Calculating Slope - help6

Calculating the slope of a line does not have to be difficult. There are four simple steps that must be taken to do it. Here are the steps:
 

1. Find the x, y coordinates of two points that lie on the line. In this Concept Builder, you can find these coordinate values by tapping on any of the six data points. The coordinates are displayed above the graph. Take the time to write these coordinates down in X, Y format. It might look something like this:
   (X₁, Y₁) = (3.0 s, 5.0 m) and (X₂, Y₂) = (6.0 s, 14.0 m)
    
2. Using the two sets of coordinates, calculate the change in the Y-coordinate value. We sometimes refer to this as the ∆Y or as the rise. It is an indicator of how high the line rises vertically between the two points. For the coordinates given in step 1, the ∆Y calculation would look like this:
   ∆Y = Y₂ - Y₁ = (14.0 m - 5.0 m) = 9.0 m
    
3. Using the same two sets of coordinates, calculate the change in the X-coordinate value. We sometimes refer to this as the ∆X or as the run. It is an indicator of how far the line runs horizontally between the two chosen points. For the coordinates given in Step 1, the ∆X calculation would look like this:
   ∆X = X₂ - X₁ = (6.0 s - 3.0 s) = 3.0 s
    
4. Determine the ratio of the change in Y to the change in X by dividing ∆Y value (from step 2) by the ∆X value (from step 3). For the set of two points provided as the example in Step 1, the calculation would go like this:
   Slope = ∆Y/∆X = (9.0 m) / (3.0 s) = 3.0 m/s

One word of caution: the most common error students make when calculating the slope is to do it as the Y/X ratio instead of the ∆Y/∆X ratio. You need to know two X-Y coordinate values so that you can perform the change calculations of Steps 2 and 3. Check to see if you did that.

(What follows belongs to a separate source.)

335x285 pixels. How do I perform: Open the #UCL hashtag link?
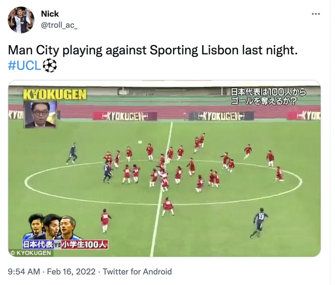24,66
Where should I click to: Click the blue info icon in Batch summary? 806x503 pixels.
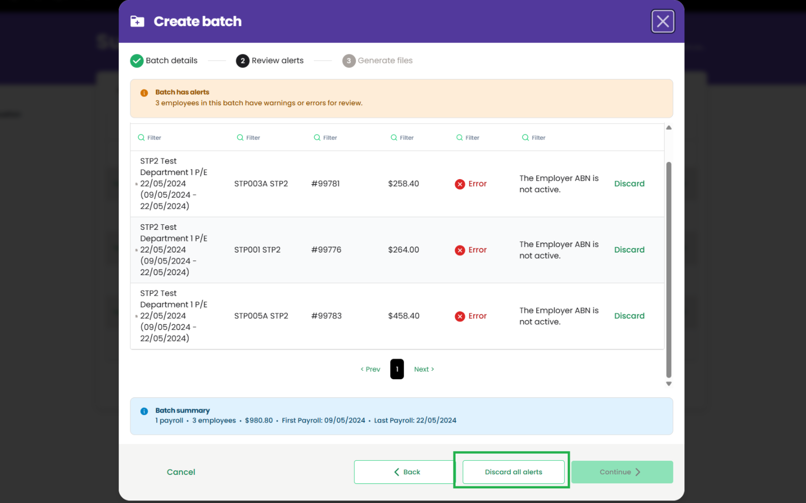pyautogui.click(x=144, y=411)
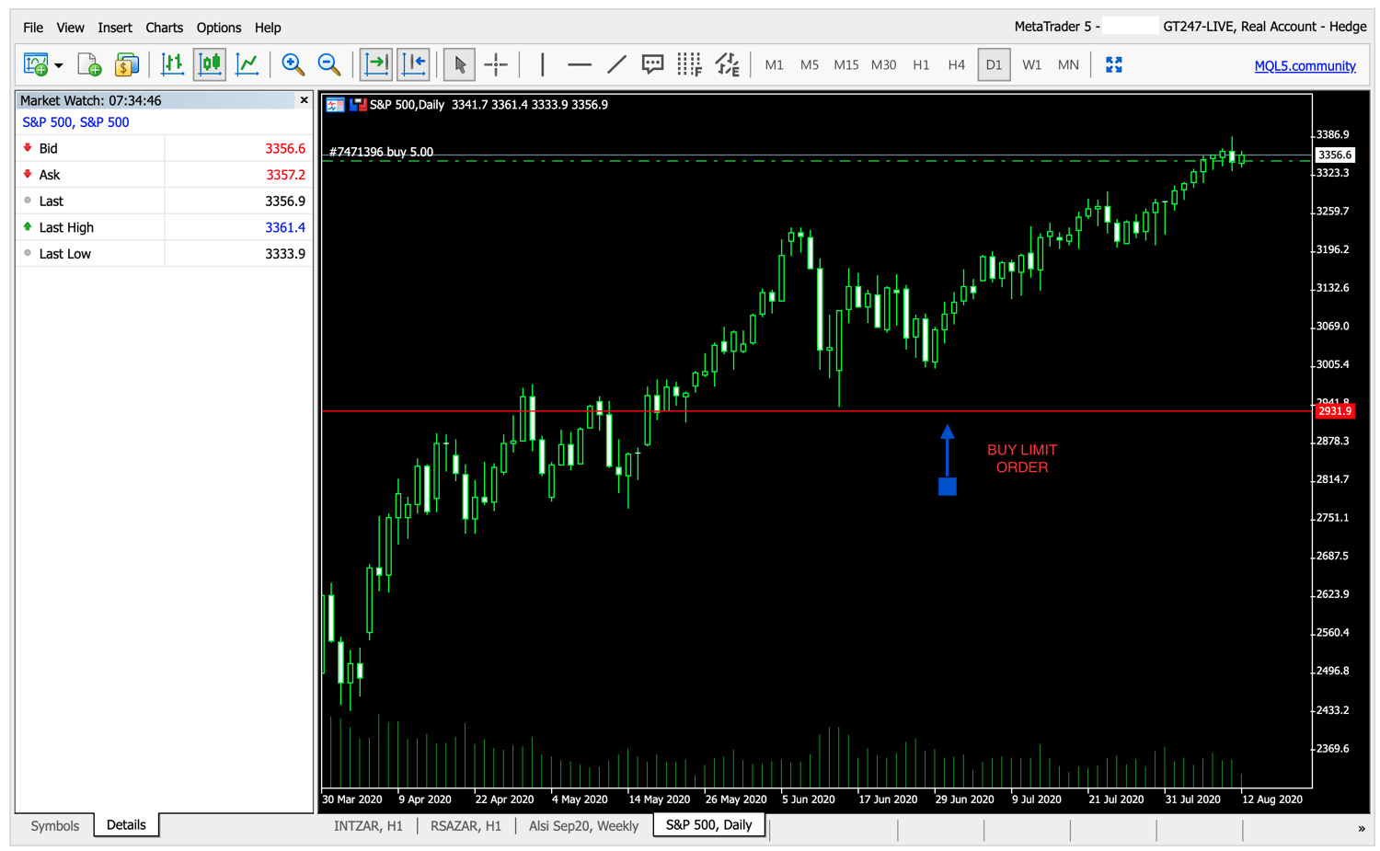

If you did the Apprentice Difficulty Level, you might remember that one of the points on the line was the origin. In cases like that, one of the coordinates is (0.0 s, 0.0 m) ... and you are always advised to use it as one of your two sets of coordinates when applicable. In this unique instance, the Y₂ value is equal to the ∆Y and the X₂ value is equal to the ∆X. So in effect, you might have learned a bad habit in the Apprentice Level ... calculating the slope as Y₂/X₂. Now is the time to unlearn it. Calculate the slope as the ∆Y/∆X.